–Dan Kelly, Attorney

Do you recognize this logo?

Does it make you hungry?  Ok, maybe not.

Let’s try some word associations instead.  I’ll list some words, and you just shout out the first thing that comes to mind for each one:

CHEWNIVERSITY

CHOMPENSATION

SATISFLYING

ANTIHUNGERESTABLISHMENTARIANISM

How’d you do?  The answer to this mystery is after the jump . . .

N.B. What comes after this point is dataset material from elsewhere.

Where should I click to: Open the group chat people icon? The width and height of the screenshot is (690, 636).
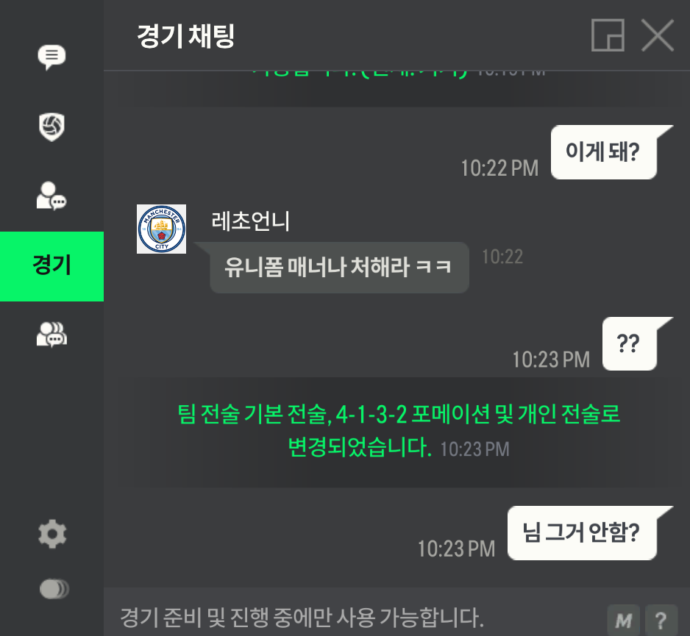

Anybody come up with “Snickers” for any of these?  Mars, Incorporated has embarked upon an interesting marketing campaign.  To the ordinary man on the street, it looks like this.  What Mars is really doing, though, is establishing trademark rights in a parallelogram with the color blue inside the parallelogram and the colors white and red lining the outside of the parallelogram.  The campaign uses a host of coined words (termed “Snacklish”) in what otherwise appears to be the SNICKERS logo.  Like this:

For eons, we have been seeing this:

In this logo, the word “SNICKERS” is dominant.  The white parallelogram with the red border is a fairly non-distinctive background.  What Mars is doing, though, is re-establishing this logo by filling it with so much noise that we cannot help but notice the overall pattern.  Suddenly the white parallelogram with a red border is becoming a common, even dominant, element in this design – it doesn’t really matter what words appear in blue in the middle.  It will not be long before people start clearly associating the overall design with a certain well-known candy bar.  Pretty clever.  (By the way, I would say that this is a very subtle form of “look for” advertising — a sort of viral look for advertising.)

Bonus Question:  Do you see another non-traditional trademark being established in this campaign?  Any guesses?